## What is needed
Rewrite this material with "section header" switched to "section heading" and everything else left as it is. Leave the pictures out of your answer.

## Provided entries
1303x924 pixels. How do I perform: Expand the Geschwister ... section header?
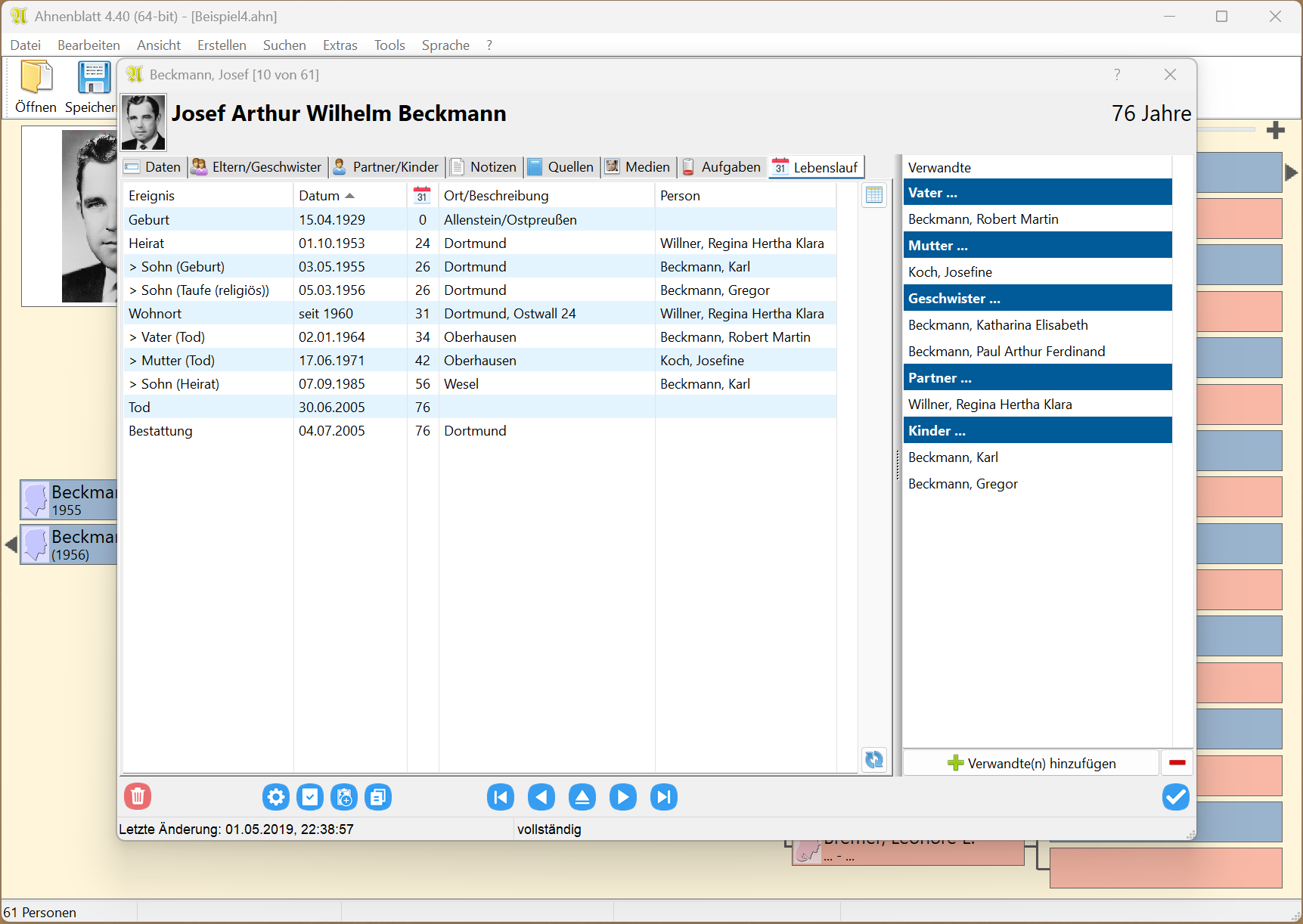pyautogui.click(x=1037, y=298)
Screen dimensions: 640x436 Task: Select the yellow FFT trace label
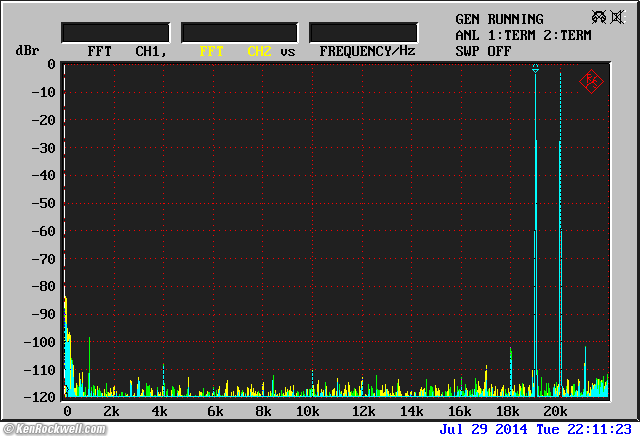click(211, 51)
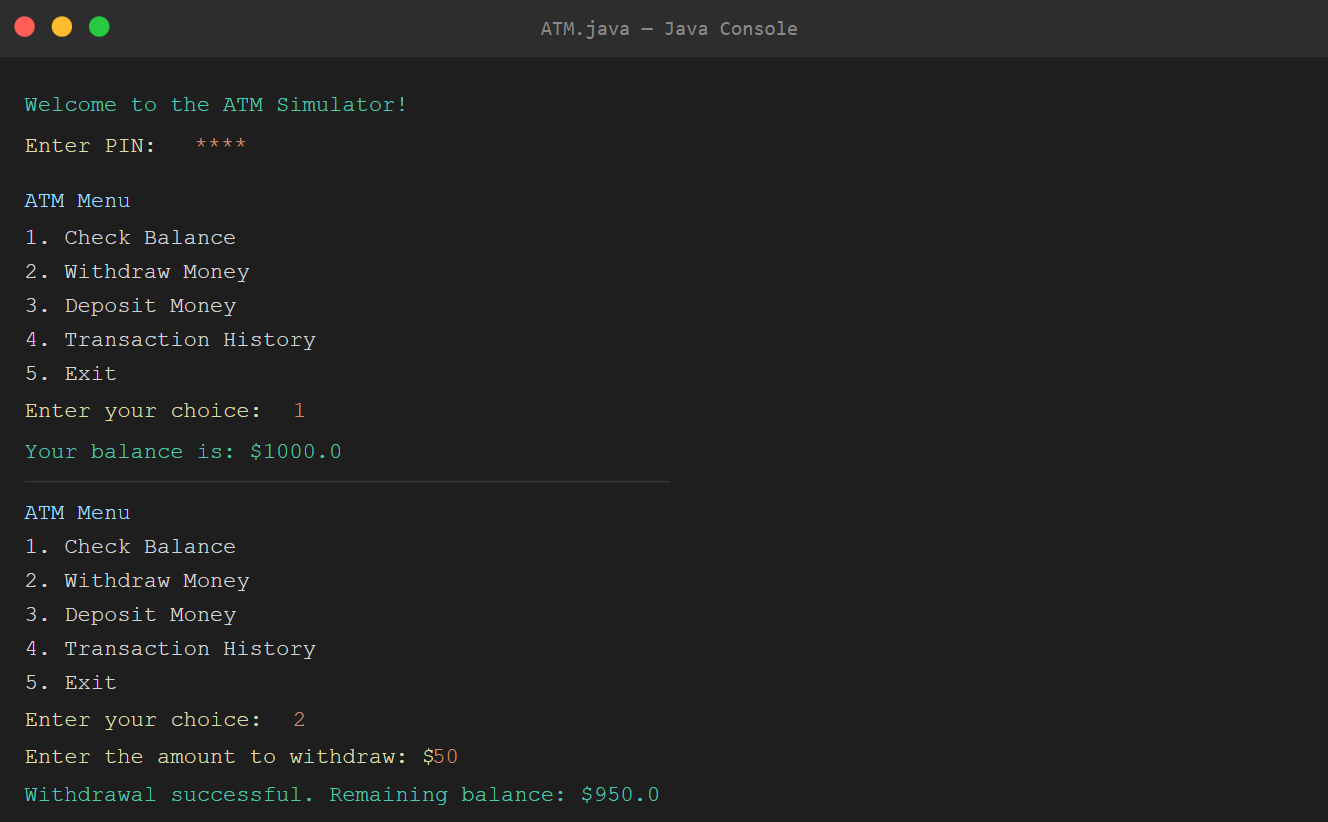Viewport: 1328px width, 822px height.
Task: Click the red close window button
Action: [x=25, y=27]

## Answer below
1303x924 pixels. How do I perform: Expand the Geschwister ... section heading?
pyautogui.click(x=1037, y=298)
Screen dimensions: 640x436 Task: Select the yellow FFT trace label
click(211, 51)
Viewport: 1328px width, 822px height.
Task: Click the red close window button
Action: [x=25, y=27]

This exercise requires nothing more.